What weighs heavily on his mind these days is what kind of Singapore his three grandchildren, aged 15 to 21, will live in years from now. "I want them to live in a Singapore where they can hold their heads high, be of value to the rest of the world to earn their living and not have to kowtow to others," declares the first- generation Singaporean born to a court interpreter and washerwoman from Hainan.

He lost his father at age nine to tuberculosis, attended Serangoon English School and St Andrew's Secondary, then applied for a job as a postal clerk. But a medical check-up showed he had contracted early-stage tuberculosis and was unfit for work. As a default, he continued studying, and won an open bursary to the University of Malaya, where he scored a first in economics.

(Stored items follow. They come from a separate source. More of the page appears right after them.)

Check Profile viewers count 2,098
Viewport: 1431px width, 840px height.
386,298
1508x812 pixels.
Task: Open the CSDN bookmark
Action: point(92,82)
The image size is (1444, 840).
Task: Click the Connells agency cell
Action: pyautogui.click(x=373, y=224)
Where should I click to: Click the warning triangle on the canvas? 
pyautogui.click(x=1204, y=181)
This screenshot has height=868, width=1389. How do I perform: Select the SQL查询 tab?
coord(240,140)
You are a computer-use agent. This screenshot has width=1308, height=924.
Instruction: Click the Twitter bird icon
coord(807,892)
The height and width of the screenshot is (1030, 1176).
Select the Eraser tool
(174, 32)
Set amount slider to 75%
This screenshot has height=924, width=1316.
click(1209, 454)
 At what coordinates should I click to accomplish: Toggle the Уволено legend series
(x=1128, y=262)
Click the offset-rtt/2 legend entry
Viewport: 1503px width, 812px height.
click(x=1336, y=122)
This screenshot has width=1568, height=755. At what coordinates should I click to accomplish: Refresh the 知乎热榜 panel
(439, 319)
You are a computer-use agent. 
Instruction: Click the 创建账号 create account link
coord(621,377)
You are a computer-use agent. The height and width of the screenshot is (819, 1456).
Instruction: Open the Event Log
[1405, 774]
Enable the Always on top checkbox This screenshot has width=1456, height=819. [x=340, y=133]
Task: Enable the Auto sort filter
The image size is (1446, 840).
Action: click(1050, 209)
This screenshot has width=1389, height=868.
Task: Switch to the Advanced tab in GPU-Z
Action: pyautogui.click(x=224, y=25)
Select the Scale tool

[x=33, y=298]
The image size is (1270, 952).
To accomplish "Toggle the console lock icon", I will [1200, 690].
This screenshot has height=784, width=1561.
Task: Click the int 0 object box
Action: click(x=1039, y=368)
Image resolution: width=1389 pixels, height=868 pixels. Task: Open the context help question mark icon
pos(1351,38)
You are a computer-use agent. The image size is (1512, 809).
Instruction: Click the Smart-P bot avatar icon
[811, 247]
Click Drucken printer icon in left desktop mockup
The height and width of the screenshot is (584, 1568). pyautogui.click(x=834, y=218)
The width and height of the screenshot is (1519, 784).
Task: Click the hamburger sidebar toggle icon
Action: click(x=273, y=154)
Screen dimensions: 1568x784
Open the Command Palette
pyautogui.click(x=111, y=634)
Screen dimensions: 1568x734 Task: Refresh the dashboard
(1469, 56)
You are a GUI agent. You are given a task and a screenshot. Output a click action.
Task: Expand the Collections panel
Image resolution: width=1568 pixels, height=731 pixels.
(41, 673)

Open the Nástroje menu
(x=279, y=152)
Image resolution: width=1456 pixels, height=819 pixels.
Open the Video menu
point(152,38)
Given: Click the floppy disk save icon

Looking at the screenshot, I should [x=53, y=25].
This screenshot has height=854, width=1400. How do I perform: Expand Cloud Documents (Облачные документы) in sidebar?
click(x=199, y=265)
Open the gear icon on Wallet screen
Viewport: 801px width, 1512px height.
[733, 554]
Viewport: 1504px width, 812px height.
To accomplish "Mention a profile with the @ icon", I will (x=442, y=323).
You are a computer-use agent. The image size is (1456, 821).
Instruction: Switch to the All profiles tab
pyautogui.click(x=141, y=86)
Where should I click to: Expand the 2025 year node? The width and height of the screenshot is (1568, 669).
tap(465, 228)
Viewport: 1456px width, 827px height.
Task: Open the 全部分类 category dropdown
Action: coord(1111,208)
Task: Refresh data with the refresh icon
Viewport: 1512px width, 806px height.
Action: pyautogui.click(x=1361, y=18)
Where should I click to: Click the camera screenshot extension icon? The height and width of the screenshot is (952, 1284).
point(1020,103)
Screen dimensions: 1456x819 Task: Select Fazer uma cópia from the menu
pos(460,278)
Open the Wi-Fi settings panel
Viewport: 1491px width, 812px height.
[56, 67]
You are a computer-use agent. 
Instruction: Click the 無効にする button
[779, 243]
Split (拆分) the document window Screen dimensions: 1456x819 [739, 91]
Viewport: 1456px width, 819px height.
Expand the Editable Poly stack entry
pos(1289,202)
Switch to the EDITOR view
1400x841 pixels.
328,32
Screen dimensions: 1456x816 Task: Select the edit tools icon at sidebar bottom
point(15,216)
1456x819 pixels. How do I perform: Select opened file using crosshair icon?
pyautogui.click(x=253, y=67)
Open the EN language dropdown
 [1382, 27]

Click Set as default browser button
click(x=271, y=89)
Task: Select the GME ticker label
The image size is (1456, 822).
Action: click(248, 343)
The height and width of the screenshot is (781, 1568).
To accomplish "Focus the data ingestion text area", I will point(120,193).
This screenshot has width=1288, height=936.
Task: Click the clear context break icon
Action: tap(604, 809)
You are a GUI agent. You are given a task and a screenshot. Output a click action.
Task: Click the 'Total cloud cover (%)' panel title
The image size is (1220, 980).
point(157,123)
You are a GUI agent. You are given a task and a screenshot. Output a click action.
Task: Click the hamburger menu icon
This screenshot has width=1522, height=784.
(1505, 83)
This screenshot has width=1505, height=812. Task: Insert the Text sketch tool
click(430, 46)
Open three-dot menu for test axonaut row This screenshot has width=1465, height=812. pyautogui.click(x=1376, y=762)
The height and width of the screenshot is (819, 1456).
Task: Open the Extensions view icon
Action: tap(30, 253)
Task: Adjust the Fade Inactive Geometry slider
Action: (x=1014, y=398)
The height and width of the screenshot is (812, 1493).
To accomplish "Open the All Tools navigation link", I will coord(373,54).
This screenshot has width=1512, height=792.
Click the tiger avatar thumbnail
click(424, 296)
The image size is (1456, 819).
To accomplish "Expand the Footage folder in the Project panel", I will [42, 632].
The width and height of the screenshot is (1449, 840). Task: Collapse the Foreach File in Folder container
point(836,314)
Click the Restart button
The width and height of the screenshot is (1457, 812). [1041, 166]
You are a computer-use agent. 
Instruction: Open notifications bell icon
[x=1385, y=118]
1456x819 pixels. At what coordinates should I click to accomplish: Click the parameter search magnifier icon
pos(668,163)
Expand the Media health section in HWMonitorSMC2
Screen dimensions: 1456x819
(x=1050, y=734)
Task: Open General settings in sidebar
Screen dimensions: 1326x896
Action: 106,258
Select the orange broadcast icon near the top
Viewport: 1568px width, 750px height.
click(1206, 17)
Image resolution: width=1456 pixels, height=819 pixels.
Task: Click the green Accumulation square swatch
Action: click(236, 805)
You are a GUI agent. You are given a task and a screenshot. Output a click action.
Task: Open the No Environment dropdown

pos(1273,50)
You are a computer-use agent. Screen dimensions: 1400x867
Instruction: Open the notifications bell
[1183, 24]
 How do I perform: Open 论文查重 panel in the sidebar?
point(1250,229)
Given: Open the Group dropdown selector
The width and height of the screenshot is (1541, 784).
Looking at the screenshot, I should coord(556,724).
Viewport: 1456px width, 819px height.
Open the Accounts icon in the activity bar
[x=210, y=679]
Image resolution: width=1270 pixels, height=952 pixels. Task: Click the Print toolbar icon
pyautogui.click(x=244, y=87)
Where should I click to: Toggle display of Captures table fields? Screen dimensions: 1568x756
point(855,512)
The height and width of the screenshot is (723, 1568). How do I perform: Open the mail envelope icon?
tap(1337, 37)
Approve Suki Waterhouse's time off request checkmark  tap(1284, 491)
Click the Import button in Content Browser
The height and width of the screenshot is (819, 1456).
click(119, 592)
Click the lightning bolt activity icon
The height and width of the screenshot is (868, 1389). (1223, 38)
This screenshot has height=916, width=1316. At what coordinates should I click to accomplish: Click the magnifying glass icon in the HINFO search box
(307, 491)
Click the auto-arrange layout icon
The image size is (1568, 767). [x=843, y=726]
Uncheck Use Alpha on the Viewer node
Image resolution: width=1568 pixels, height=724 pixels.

In 1959, he started life as an Economic Development Board officer, earning a reputation for being both a "thinker and a doer". At 35, he became Singapore's youngest permanent secretary in 1972. After his retirement, he was appointed chairman of the Singapore Economic Development Board, Development Bank of Singapore, Central Provident Fund, and Housing Board.

Since then, he has refused to fade into the sunset and has spoken up - often critically - about his worries for the future of Singapore and the People's Action Party. He concedes: "People think I'm a fool... I'm no longer in a position to change things but ideas can change societies. It is my duty as a Singaporean to leave behind ideas for the younger generation."

He admits it hurts when ex-colleagues say: "Tong Dow, why are you still stirring the mud?" Or when they accuse him of "playing the old gramophone record".

"The politest has been: 'Why didn't you say all these when you were still in the civil service?'"

For the record, he says he dissented on policies back then, such as the certificate of entitlement balloting system, which he believes has irrevocably raised Singapore's key production costs.

These days, he speaks at universities and think-tanks about six times a year and is busy compiling his fourth book. He also golfs and spends time with his retired schoolteacher wife.

The best way is to view Singapore, he suggests, as a work in progress. One of his dearly departed friends, Mr Roop Vaswani, a Sindhi merchant, always told him: "It's best to be climbing up a mountain to success and never to arrive. The moment you reach the summit, the only way is down."

He sums up: "Likewise, in Singapore, we should not believe that we're already First World. Or that we have arrived at the pinnacle."